Il generale Jim Mattis, ex segretario alla Difesa degli Stati Uniti e comandante del CENTCOM:
“Colpire 15.000 obiettivi non significa nulla senza un piano concreto”, e ha definito le richieste di resa incondizionata e cambio di regime “un’assoluta e delirante assurdità”.
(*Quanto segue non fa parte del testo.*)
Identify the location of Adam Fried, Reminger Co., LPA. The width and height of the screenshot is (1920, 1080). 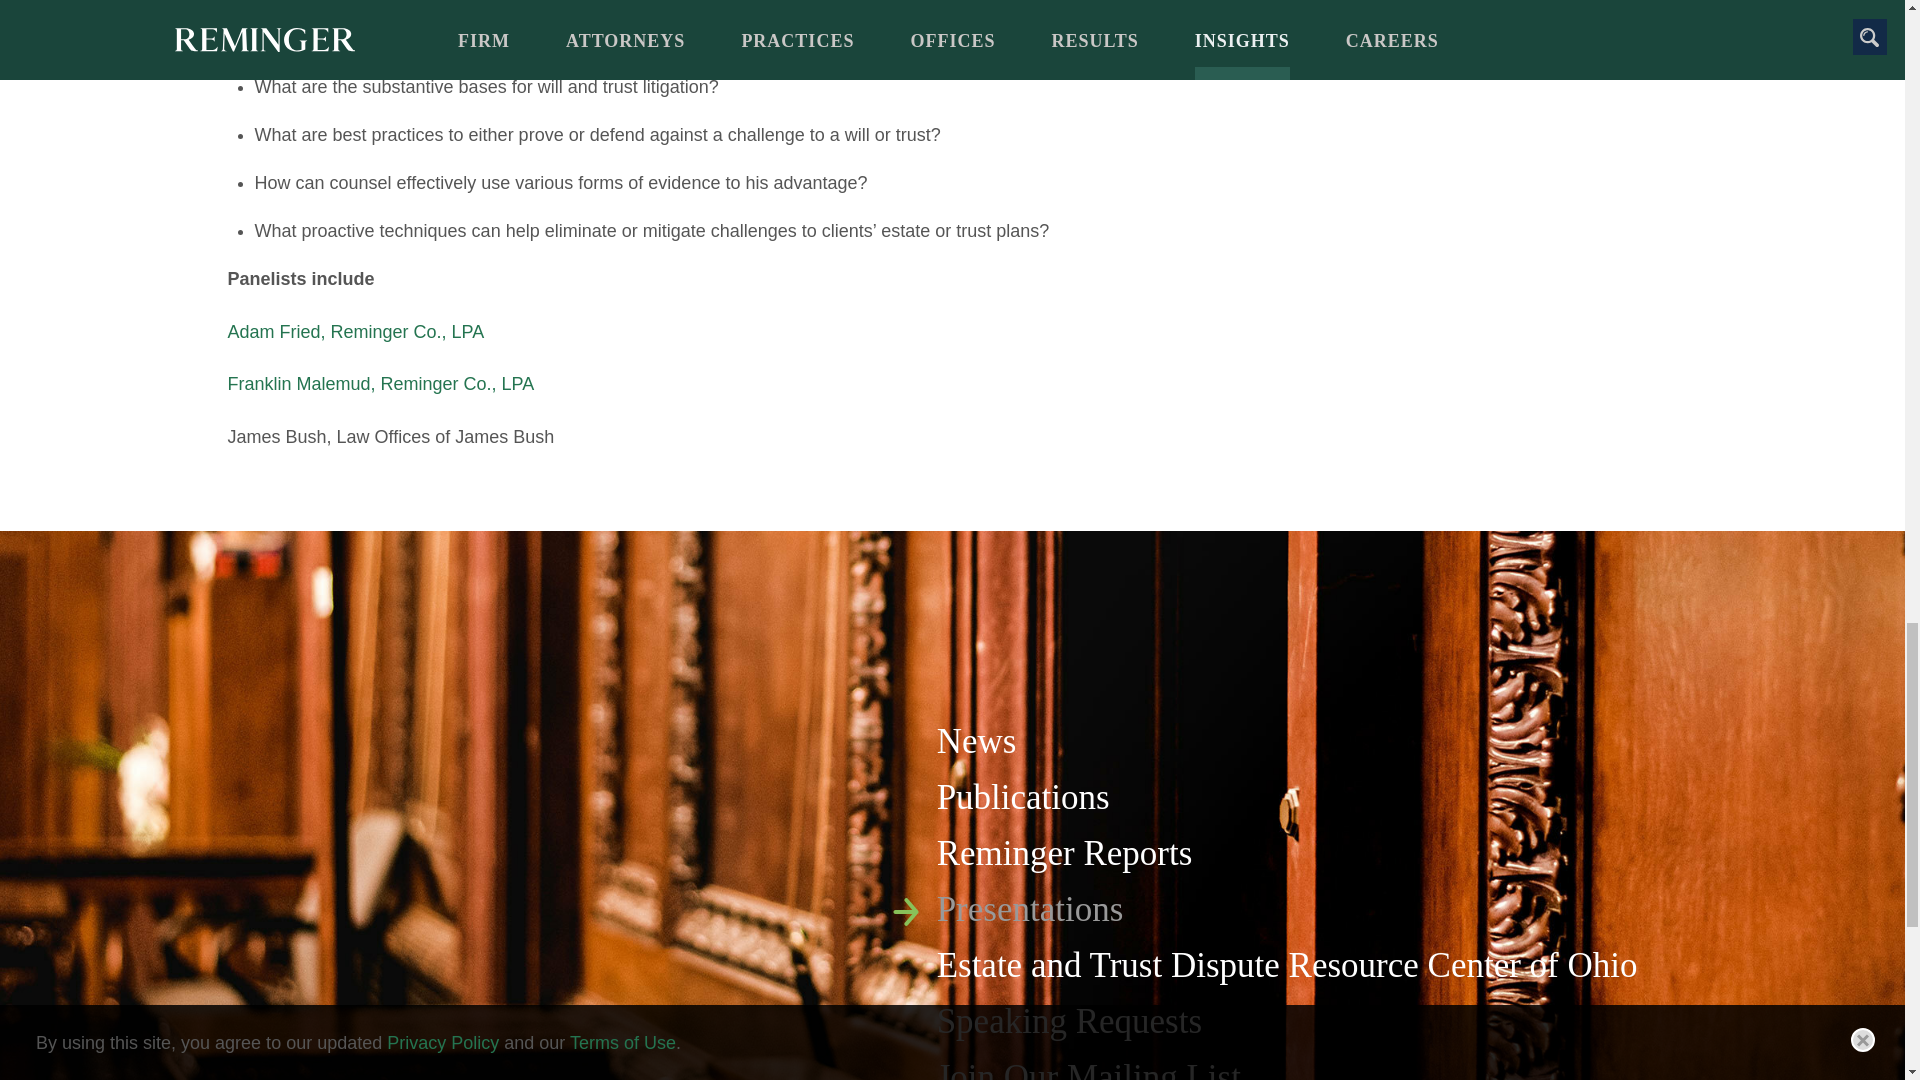
(356, 332).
Questo è stato il mio principale punto di critica fin dall’inizio del conflitto. Non c’è modo per gli Stati Uniti e Israele di condurre una guerra rapida contro un paese come l’Iran. A lungo termine, la tendenza indica un progressivo esaurimento delle munizioni a lungo raggio a guida di precisione, che comporterà una maggiore esposizione delle forze.
Ciò avverrà contemporaneamente al continuo dispiegamento da parte dell’Iran di sistemi di difesa aerea sempre più avanzati.
Questa situazione si sta evolvendo parallelamente a una crescente carenza di intercettori, mentre l’Iran continua a lanciare missili.
Tuttavia, i leader di Israele e degli Stati Uniti non possono semplicemente porre fine alla guerra a mani vuote, una situazione aggravata dalle richieste imposte dall’Iran.
Pertanto, rischieranno tutto con un’invasione di terra limitata, tentando di impadronirsi di installazioni chiave che potrebbero costringere l’Iran a negoziare.
L’ostacolo principale è che queste specifiche regioni hanno sviluppato, nel corso dei decenni, un sofisticato sistema di difesa e contrattacco a più livelli, rafforzatosi dopo la guerra contro Saddam Hussein.